## WORK TASK:
Give the number of lines in the data below that contain "folder", and only that number.

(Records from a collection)
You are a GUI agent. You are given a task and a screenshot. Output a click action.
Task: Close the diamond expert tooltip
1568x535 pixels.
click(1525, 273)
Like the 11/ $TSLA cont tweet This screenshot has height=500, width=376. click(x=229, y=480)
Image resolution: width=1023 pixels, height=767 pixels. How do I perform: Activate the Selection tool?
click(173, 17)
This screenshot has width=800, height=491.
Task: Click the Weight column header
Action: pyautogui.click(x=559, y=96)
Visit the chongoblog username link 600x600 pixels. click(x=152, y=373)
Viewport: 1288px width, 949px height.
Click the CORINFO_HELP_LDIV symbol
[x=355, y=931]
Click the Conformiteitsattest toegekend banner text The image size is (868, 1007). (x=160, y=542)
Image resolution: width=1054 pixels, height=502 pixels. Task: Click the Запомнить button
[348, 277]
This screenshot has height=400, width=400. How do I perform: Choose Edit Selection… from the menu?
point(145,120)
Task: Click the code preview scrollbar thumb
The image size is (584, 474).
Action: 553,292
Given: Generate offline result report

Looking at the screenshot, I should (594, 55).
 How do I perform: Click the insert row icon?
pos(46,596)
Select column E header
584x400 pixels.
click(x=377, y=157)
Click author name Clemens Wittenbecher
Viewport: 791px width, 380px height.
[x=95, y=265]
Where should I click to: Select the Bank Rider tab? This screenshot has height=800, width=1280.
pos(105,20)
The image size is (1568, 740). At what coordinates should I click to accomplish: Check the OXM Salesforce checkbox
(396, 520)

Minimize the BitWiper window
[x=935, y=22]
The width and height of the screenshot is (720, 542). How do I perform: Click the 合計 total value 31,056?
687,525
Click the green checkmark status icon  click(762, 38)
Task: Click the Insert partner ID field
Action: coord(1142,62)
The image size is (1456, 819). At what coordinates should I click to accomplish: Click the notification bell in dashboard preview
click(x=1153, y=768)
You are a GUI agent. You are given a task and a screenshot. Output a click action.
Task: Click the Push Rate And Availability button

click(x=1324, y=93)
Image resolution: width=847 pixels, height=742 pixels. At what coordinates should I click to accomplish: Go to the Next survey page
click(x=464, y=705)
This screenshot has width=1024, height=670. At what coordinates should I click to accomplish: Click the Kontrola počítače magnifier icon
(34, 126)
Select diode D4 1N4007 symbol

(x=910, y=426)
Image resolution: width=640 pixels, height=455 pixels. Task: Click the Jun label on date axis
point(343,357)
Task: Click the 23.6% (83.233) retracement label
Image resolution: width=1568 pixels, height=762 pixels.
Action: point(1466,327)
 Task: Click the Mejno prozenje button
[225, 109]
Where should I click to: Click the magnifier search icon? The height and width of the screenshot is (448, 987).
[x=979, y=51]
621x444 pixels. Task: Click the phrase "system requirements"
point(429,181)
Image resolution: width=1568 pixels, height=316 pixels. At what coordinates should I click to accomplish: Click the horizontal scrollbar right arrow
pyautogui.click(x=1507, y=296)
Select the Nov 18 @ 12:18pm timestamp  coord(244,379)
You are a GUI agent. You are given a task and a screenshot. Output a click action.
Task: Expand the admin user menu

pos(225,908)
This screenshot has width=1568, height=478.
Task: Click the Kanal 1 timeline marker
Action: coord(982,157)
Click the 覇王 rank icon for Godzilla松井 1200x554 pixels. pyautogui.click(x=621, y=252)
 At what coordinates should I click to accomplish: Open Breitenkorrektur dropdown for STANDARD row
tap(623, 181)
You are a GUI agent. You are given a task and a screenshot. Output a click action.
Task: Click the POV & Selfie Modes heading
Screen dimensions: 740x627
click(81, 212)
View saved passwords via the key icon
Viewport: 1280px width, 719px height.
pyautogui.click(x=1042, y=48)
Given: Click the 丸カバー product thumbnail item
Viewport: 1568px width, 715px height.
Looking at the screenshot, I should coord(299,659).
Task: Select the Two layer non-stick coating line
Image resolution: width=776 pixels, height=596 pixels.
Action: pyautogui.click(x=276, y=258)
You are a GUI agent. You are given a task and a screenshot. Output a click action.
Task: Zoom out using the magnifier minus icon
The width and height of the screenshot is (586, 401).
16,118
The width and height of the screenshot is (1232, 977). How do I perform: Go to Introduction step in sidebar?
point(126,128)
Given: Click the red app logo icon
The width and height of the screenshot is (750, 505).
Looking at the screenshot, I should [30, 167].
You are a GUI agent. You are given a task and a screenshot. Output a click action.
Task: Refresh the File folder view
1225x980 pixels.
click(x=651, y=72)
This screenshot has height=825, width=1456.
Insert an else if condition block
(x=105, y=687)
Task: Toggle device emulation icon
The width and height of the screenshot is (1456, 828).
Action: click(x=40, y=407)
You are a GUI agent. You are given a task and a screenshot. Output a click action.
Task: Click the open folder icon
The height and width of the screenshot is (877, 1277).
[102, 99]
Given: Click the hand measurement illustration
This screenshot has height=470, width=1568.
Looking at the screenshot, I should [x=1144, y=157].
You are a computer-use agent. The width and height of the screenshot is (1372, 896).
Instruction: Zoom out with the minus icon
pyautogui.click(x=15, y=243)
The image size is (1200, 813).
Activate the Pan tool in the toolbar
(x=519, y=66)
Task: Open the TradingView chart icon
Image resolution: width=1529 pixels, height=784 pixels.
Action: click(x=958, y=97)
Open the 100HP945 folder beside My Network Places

## EXPECTED OUTPUT:
3